# Billbergia nutans



## ndame88 (Sep 24, 2010)

I just received a Dwarf "Queens Tears" that I purchased off of eBayDWARF BROMELIAD "QUEENS TEARS" AIR PLANT | eBay What is the best way to plant it? will it grow as an epiphyte?

thanks


----------



## ndame88 (Sep 24, 2010)

Anyone, help please.

Thanks


----------



## Azurel (Aug 5, 2010)

I don't think so..... I have a bunch of billbergia and everything I have read says to use orchid mix or bromiliead mix..... I haven't been able to find anything online or on the bromeliad sites that state they can be grown as an epiphyte. So all the ones I have used are planted in substrate... One thing to consider as well is the size that they grow to. If you plant it higher in the viv it will get to big and tall for a viv based on where it is planted. The ones I have in my R.variabilis viv are easy 20"+ tall but the viv is a Zoomed 18x18x24 so the height is there so there isn't an issue...What is the max height for the dwarf? I know the reg. ones can get up to 20" tall.....


----------



## epiphytes etc. (Nov 22, 2010)

Billbergia nutans can and does grow as an epiphyte. It looks best up high, so the inflorescences can hang freely. However, it prefers to stay drier than can be accommodated in the average dart viv. It would make a great plant for M. stelzneri though, as they are from the smae area.


----------



## Wim van den Berg (Mar 5, 2012)

#### INFORMATION SHOWN:
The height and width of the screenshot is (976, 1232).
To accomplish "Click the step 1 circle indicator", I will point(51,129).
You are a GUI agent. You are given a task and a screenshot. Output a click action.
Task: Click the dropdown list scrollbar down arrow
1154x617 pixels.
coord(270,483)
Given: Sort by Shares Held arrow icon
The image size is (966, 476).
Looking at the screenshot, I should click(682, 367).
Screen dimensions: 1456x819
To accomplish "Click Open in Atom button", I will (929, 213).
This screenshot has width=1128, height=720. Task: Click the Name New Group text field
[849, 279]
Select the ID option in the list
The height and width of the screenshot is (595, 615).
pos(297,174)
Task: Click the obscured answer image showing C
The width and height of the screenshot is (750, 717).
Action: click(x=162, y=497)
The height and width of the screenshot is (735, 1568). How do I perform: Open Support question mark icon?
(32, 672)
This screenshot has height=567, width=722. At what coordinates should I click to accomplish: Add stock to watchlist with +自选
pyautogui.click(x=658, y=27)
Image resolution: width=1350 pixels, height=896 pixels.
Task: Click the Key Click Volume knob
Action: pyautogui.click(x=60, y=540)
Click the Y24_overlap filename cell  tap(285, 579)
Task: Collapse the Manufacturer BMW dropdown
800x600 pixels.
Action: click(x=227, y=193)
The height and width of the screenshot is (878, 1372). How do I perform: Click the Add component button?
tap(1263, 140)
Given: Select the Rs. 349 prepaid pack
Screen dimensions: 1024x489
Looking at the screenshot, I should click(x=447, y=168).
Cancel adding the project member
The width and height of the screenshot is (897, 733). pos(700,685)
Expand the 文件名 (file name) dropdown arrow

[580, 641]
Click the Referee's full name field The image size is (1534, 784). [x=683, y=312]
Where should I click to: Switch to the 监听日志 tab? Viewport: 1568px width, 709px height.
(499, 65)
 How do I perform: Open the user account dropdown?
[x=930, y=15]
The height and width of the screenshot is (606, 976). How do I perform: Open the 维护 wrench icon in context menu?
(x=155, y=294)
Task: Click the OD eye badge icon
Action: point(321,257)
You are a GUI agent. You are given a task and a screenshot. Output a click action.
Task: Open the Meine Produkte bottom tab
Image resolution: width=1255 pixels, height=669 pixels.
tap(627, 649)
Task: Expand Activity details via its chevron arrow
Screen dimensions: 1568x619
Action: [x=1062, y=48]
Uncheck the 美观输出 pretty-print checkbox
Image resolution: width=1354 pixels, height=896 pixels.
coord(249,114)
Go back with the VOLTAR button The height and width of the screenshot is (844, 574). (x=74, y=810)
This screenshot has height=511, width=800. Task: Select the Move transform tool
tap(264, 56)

#### DIRECTIVES:
1. In the Billbergia nutans forum thread, how tall can the regular, non-dwarf plants get?
2. Copy the Billbergia nutans forum thread word for word, from "I just received" up to and including "Anyone, help please.".
3. Write what comes next in the Billbergia nutans forum thread, starting after its last line.

#### WRITTEN ANSWERS:
1. Up to 20 inches tall.

2.
I just received a Dwarf "Queens Tears" that I purchased off of eBayDWARF BROMELIAD "QUEENS TEARS" AIR PLANT | eBay What is the best way to plant it? will it grow as an epiphyte?

thanks


----------



## ndame88 (Sep 24, 2010)

Anyone, help please.

3.
I do have some bilbergia,s and even some of them grow without any soil or whatever. i have to say they grow very slow that way,and you should more frequently water them.
If possible fill the pups with water.


----------



## ndame88 (Sep 24, 2010)

Thanks All for the replies


----------



## ndame88 (Sep 24, 2010)

epiphytes etc. said:


> Billbergia nutans can and does grow as an epiphyte. It looks best up high, so the inflorescences can hang freely. However, it prefers to stay drier than can be accommodated in the average dart viv.


Its going in a RETF viv that is 48 in. high, so I will end up planting it up high.


----------



## Azurel (Aug 5, 2010)

Good to know... I couldn't find anything that said billbergia will grow that way or have seen any pictures of them grown that way.... Does this only apply to this particular plant or can others say 'poquito blanco' be grown that way? I got a bunch I planned on for a vert cause of the size as adult plants, if others can be it would make the design a bit easier and open up some options.

sent from my Galaxy S lll


----------



## epiphytes etc. (Nov 22, 2010)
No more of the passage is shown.